【11月9日 AFP】2024年パリ五輪のサーフィン競技会場となっているタヒチ(Tahiti)で、審査員が使用する巨大タワーの建設計画に対するデモが起きたことを受け、フランス領ポリネシアのモエタイ・ブロテルソン(Moetai Brotherson)行政長官は7日、代替会場を提案した。

 パリ五輪の大会組織委員会は、審査員が競技をより適切に評価できるよう、海上に高さ14メートルのアルミ製構造物の建設を検討しているが、地元団体はこのタワーの建設によりサンゴが修復不能になるほどの損傷を受けるとして抗議活動を主導している。最近も数百人がサーフィンの競技会場に指定されているチョープー(Teahupoo)で平和的なデモを行った。また、この計画に反対するオンライン署名には15万人以上からの賛同が集まっている。

 タヒチ島を含む100以上の島々からなる仏領ポリネシアのブロテルソン行政長官はAFPに対し、環境への懸念を共有し、タワーを必要としない別の場所を競技会場として提案したと述べた。
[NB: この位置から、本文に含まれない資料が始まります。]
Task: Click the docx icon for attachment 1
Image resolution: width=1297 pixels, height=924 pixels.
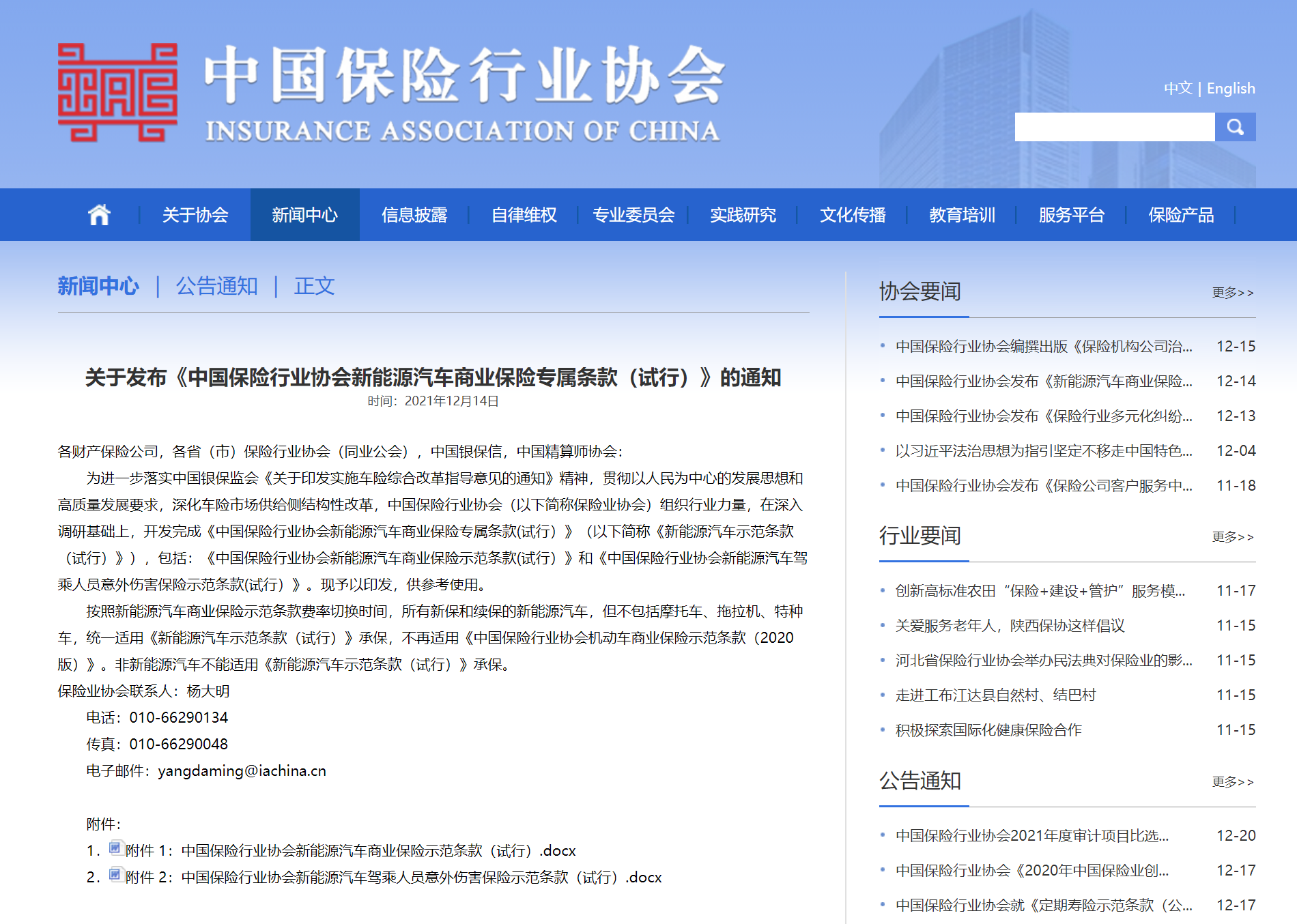Action: [116, 848]
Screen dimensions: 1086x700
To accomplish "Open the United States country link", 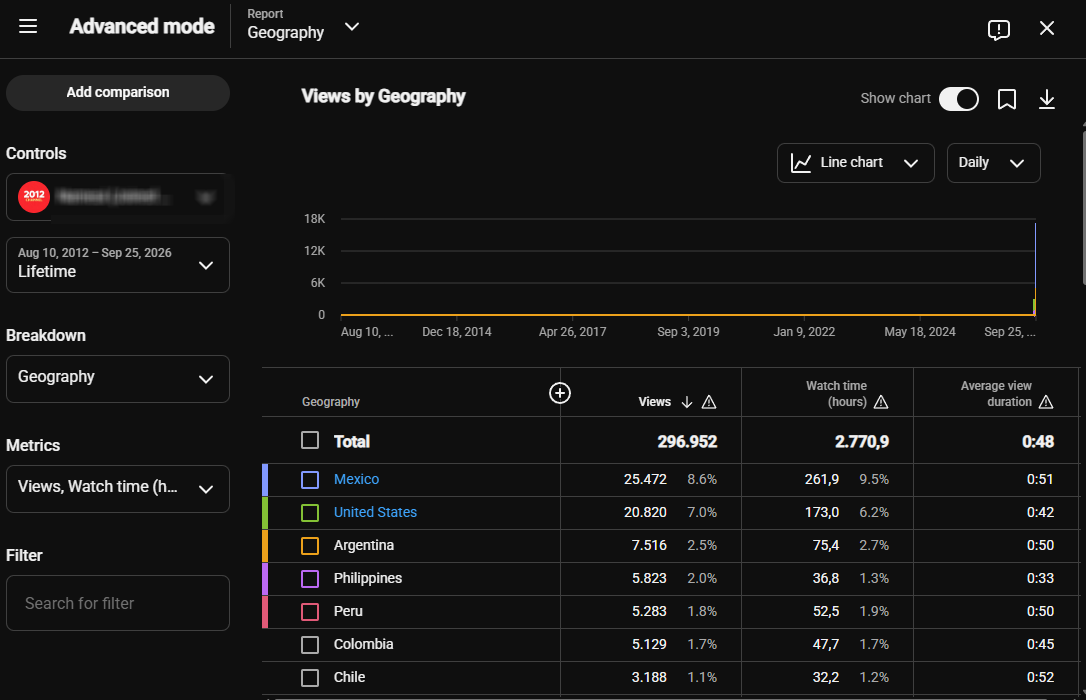I will 375,512.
 ブロテルソン行政長官によると、世界屈指のサーフスポットであるチョープーに知名度は劣るものの、タヒチ島西海岸のタハルー(Taharuu)のビーチはアクセスがよりよく、陸上には必要なインフラがすでにすべて整っているという。

 タハルーは以前も候補地に挙がっていたものの、ブロテルソン行政長官は「当時その選択は不可能だった」と明かし、「今日の利害関係と抗議活動を考慮すると、その(タハルーという)選択肢を再考してもよいのではないか」と話した。